The trail continued next to the drainage ditch for a while, until it turned southward through a park tucked between two neighborhoods.  This park had a playground and basketball court at the north end, closest to the ditch, then a long grassy area and a sculpture that looked like dominoes at the other end.  Public works of art were strange sometimes, and Jeromeville had no shortage of them, being a university town.  These dominoes appeared to be permanently frozen while falling, although not in the usual configuration of falling dominoes.  The thought of falling dominoes got me thinking about how one small decision could affect so much, just like how pushing one domino could lead to many others toppling.  What if I had decided to go to Central Tech or Bidwell State instead of Jeromeville?  What if I had not accepted the invitation to the Interdisciplinary Honors Program last year, and had not made that group of friends in the dorm?  What if I had decided to run away and quit school that night that I got so upset?  What if I had paid more attention and found a roommate for this year, or decided to answer an advertisement and room with a stranger, instead of getting a little studio apartment?  My whole life could be different.
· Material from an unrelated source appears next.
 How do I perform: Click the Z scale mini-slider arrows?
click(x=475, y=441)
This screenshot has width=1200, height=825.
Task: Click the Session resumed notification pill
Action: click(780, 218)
 A little way past the dominoes, I turned off the trail onto a path which I knew led directly to the Las Casas Apartments.  I locked my bike and headed straight for the shower.  I had been outside in hot weather for 45 minutes, and I was sweaty.  I showered in mostly cold water, then I got dressed.  I turned on the stereo, now on top of the new bookcase next to the kitchen, and played the Hootie & the Blowfish CD as I put a Hungry-Man fried chicken dinner in the microwave.

All was starting to feel more right with the world.  I may not have understood exactly why my dominoes fell in the direction they did, but they did, and now I was back in Jeromeville where I could start moving my life forward again.  I grew quite a bit freshman year, and I was ready to build on that growth, and maybe push over a few more metaphorical dominoes in the process.

dominoes

(Author’s note: this post was edited eight months after I wrote it because, I realized through shoddy recordkeeping, that I had used the same song twice, so I had to change the song in one of the two posts in question.)